Book Title:
Down with the Shine
Book Author:
Kate Karyus Quinn
Publishing Date:
April 26th, 2016
Publisher:
HarperTeen
Date Read:
April 18th, 2016
Source:
eARC from publisher via Edelweiss

Synopsis

There's a reason they say "be careful what you wish for." Just ask the girl who wished to be thinner and ended up smaller than Thumbelina, or the boy who asked for "balls of steel" and got them-literally. And never wish for your party to go on forever. Not unless you want your guests to be struck down by debilitating pain if they try to leave.

These are things Lennie only learns when it's too late-after she brings some of her uncles' moonshine to a party and toasts to dozens of wishes, including a big wish of her own: to bring back her best friend, Dylan, who was abducted and murdered six months ago.

Lennie didn't mean to cause so much chaos. She always thought her uncles' moonshine toast was just a tradition. And when they talked about carrying on their "important family legacy," she thought they meant good old-fashioned bootlegging.

As it turns out, they meant granting wishes. And Lennie has just granted more in one night than her uncles would grant in a year.

Now she has to find a way to undo the damage. But once granted, a wish can't be unmade...

My Review

I read the synopsis for this book, and thought it was going to be another awesome YA contemporary from HarperTeen, but after I had read a quarter of the way through the book, I realized how wrong I was.  This is definitely a contemporary, but it is so much more than that.  There’s also some fantasy mixed in (and a whole lot of weirdness) that makes it a one-of-a-kind fun book to read.  It was so awesome, I finished it in one sitting.  It also has the most beautiful cover – the kind that’s so pretty that you just can’t stop staring at.  But if you think that cover is pretty, the story is an absolute treat that you’ll devour quickly and then wish for more!

Lennie lives with her uncles (and her mother, but she isn’t herself anymore – locked away in her room and barely registering when someone speaks to her), who have pretty much raised her since she was younger.  They run a little moonshine business out of their house, and while Lennie always wonders how everyone knows about the business, but the police seem to look the other way, she doesn’t spend too much time questioning it – after all, the bills get paid and they always have the things they need.  She always watched the little ritual that her uncles would have with the people buying the moonshine – they had to have a drink with them before they left the house, and the uncles would always tell them to make a wish.

One night, Lennie pretty much drugs her uncles (and the way she does so is absolutely hilarious) and takes a few jars of moonshine to a party that she was attending to honor her best friend, Dylan, who was abducted and murdered recently.  Dylan always told Lennie that she was too afraid to have fun, and so she decided to go and crash the party, and bring a little bit of fun along with her.  So as she serves up the moonshine and tells all the guests to make their wishes, she has no idea what’s about to happen – until all hell breaks loose the next day.
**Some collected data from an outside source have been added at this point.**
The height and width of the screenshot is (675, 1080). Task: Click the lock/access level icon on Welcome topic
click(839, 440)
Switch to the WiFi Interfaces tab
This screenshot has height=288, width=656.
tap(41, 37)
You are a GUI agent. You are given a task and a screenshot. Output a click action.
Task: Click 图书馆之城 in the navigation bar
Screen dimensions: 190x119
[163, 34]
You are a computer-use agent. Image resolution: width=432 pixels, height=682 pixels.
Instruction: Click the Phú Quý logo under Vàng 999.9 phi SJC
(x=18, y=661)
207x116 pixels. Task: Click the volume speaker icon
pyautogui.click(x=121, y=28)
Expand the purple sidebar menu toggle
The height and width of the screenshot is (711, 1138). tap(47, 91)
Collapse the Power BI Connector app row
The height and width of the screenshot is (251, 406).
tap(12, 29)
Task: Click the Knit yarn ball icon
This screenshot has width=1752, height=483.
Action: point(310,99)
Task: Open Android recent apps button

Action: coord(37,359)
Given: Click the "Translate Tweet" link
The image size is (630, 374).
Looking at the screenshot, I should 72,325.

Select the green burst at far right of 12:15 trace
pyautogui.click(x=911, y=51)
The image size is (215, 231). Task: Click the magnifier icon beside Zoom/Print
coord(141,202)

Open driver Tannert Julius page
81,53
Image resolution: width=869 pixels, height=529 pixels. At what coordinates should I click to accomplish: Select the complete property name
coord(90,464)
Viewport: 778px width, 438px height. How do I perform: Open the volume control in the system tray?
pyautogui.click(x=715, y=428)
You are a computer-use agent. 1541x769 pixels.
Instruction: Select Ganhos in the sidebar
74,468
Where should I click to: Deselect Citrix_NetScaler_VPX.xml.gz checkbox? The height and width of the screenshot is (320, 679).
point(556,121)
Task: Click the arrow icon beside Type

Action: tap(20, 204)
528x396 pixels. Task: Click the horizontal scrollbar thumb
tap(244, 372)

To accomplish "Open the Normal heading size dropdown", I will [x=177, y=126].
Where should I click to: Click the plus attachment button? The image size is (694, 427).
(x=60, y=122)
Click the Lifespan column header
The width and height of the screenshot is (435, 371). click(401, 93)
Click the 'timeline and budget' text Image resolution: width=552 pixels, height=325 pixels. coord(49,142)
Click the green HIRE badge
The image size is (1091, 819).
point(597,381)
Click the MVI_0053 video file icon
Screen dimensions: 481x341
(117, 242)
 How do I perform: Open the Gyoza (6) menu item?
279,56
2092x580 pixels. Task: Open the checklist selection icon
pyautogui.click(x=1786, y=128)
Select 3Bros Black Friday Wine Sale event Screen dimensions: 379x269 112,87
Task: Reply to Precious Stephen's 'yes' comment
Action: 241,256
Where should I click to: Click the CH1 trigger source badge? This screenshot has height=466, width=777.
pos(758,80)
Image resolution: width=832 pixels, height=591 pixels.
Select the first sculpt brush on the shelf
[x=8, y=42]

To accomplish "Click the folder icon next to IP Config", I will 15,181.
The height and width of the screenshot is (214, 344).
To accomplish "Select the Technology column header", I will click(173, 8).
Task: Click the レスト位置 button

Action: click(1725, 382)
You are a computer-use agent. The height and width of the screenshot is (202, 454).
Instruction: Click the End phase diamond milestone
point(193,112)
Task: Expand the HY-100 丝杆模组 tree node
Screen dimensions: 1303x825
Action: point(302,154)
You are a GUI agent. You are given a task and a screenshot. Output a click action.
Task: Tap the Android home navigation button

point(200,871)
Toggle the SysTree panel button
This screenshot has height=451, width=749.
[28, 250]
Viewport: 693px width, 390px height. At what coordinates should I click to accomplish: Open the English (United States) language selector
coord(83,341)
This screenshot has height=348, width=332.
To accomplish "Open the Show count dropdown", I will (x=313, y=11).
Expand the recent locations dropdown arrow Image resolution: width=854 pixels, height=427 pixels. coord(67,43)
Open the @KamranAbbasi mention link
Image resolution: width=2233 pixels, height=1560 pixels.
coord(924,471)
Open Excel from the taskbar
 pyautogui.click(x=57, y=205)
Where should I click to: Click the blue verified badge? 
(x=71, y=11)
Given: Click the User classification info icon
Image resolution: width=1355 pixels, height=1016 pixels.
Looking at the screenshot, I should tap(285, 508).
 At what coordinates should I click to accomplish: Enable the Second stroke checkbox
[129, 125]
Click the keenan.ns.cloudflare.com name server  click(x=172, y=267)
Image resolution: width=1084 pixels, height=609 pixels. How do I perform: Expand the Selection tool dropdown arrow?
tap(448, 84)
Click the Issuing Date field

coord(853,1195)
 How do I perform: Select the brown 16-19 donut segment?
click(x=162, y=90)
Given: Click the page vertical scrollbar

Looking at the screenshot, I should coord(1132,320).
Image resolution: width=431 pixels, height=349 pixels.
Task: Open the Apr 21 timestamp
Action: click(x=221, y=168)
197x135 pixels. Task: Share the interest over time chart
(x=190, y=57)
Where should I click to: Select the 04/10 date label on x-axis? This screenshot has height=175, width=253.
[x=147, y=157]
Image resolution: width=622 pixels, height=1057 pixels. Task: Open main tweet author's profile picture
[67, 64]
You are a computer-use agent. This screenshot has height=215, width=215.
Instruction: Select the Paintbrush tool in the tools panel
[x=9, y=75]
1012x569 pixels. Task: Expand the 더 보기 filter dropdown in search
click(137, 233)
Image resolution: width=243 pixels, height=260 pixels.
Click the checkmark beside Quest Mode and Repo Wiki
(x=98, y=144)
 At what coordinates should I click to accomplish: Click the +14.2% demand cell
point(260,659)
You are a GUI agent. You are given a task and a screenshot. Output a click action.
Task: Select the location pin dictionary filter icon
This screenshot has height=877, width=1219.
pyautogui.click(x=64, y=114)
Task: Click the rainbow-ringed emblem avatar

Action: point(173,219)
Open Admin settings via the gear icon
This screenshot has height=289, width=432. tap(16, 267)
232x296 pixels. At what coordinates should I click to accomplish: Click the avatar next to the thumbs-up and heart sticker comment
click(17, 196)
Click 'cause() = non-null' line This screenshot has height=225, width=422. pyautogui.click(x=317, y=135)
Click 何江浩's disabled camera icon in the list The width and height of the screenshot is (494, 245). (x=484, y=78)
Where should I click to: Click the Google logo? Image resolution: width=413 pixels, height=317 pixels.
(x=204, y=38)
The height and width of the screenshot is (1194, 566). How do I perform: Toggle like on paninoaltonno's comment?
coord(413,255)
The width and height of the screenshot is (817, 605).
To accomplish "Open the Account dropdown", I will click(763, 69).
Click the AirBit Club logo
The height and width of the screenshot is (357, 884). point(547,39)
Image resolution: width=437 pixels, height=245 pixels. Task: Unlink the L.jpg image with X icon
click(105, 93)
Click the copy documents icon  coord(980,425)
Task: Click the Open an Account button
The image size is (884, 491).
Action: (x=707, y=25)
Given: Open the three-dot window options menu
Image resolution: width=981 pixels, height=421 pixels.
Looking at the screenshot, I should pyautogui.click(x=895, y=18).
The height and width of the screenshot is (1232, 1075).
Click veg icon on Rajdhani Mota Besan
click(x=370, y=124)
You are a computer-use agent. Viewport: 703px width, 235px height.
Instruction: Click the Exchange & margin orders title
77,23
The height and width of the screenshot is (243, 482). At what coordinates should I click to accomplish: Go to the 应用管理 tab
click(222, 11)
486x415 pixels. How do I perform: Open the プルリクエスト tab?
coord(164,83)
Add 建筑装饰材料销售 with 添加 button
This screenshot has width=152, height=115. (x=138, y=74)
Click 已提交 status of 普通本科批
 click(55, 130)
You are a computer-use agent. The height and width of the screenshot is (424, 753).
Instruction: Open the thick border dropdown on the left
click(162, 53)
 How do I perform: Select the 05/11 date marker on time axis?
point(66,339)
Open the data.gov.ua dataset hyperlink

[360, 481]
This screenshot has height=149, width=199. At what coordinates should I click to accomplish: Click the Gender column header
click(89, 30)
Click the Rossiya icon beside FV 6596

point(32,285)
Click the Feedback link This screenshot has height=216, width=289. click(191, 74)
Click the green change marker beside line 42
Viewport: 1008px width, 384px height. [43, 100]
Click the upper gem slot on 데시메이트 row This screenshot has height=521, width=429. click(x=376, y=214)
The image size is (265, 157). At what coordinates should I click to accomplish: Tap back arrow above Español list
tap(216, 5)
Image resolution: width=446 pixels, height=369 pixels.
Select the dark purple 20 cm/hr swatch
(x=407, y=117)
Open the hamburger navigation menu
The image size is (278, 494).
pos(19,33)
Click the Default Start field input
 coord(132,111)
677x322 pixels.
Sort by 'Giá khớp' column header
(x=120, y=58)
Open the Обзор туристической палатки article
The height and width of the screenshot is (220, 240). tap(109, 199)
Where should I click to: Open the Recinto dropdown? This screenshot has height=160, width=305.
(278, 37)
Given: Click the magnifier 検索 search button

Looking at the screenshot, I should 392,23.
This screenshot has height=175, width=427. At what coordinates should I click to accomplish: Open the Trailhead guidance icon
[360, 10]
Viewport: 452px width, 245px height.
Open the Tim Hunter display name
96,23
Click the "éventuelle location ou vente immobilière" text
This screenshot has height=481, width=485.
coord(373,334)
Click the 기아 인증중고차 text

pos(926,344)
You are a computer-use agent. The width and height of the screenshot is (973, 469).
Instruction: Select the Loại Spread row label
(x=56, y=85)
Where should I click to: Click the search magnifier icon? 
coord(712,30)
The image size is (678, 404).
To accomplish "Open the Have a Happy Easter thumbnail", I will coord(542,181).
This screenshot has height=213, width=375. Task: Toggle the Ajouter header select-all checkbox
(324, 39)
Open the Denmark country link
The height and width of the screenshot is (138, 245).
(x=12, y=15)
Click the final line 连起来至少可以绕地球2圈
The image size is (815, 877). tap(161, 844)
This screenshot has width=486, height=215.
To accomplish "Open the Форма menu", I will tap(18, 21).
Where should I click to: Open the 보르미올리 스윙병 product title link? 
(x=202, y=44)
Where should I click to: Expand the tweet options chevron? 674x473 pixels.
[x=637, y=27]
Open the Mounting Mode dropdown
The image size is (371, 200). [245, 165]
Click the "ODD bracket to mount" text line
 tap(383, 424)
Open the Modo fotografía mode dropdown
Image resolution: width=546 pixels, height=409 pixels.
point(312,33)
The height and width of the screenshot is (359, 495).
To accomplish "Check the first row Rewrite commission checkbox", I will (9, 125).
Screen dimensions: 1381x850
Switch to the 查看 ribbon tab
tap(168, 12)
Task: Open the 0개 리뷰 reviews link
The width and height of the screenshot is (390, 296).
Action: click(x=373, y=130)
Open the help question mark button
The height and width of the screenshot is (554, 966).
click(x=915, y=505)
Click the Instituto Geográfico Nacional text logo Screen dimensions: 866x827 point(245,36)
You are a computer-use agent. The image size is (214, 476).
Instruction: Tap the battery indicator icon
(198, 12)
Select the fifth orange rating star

She wakes up the next day to a visitor, and not someone who is all too pleased to see Lennie.  See, at the party, a boy asked for “balls of steel” – and his wish came true.  As Lennie tries to get over the fact that this really isn’t a joke…she learns that all the people who made wishes at the party the night before actually had their wishes granted.  Lennie didn’t really know what her uncles did for a living, or about the special powers they possessed.

When Lennie goes back to the house that had the party, she is beyond baffled to see the chaos that is around her – everyone who made a wish had that wish come true – and some not as exact as they had asked.  The drunker Lennie got, the more she began to rephrase some wishes, and the consequences from these actions are evident in the house that surrounds her.

The most interesting a wish?  A wish that Lennie made to bring back Dylan from the dead. 

As Lennie tries to find a way to solve the chaos that she mistakenly created, she discovers some things about her family, her friends, and herself that she might just become a better person for figuring out.

Down with the Shine is one of those books that I didn’t expect to love, but I did.  I think I might have enjoyed it so much because of how absolutely bizarre it was.  I mean, I didn’t see some of these things coming – some of the wishes that the people made are hilarious and just flat out strange – it’s something you’ll have to read about to find out, because it would spoil the book’s humor if I mentioned it.

I laughed a lot with this book, and I absolutely loved the characters – especially Lennie.  She’s funny, she’s awkward, and she’s always getting herself into some kind of mess.  She isn’t popular at school or in love with 5 different guys like a lot of other main characters in YA books.  She’s just Lennie.  She’s easy to relate to, amusing, and a downright perfect character for this book.  I haven’t read any of Kate Karyus Quinn’s other books, but if they’re written with the same touch as this one, I know I’ll enjoy those, too.

If you like books that are flat out fun, enjoyable reads, I really have to recommend this one!  You won’t be disappointed, and you’ll walk away remembering to be careful what you wish for!